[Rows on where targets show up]
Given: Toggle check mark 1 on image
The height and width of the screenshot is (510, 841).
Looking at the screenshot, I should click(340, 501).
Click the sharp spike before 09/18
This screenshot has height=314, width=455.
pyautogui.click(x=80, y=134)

Task: Swap "check mark" for "checkbox" in these lines and give them again with nothing else changed.

Written solution:
Given: Toggle checkbox 1 on image
The height and width of the screenshot is (510, 841).
Looking at the screenshot, I should click(340, 501).
Click the sharp spike before 09/18
This screenshot has height=314, width=455.
pyautogui.click(x=80, y=134)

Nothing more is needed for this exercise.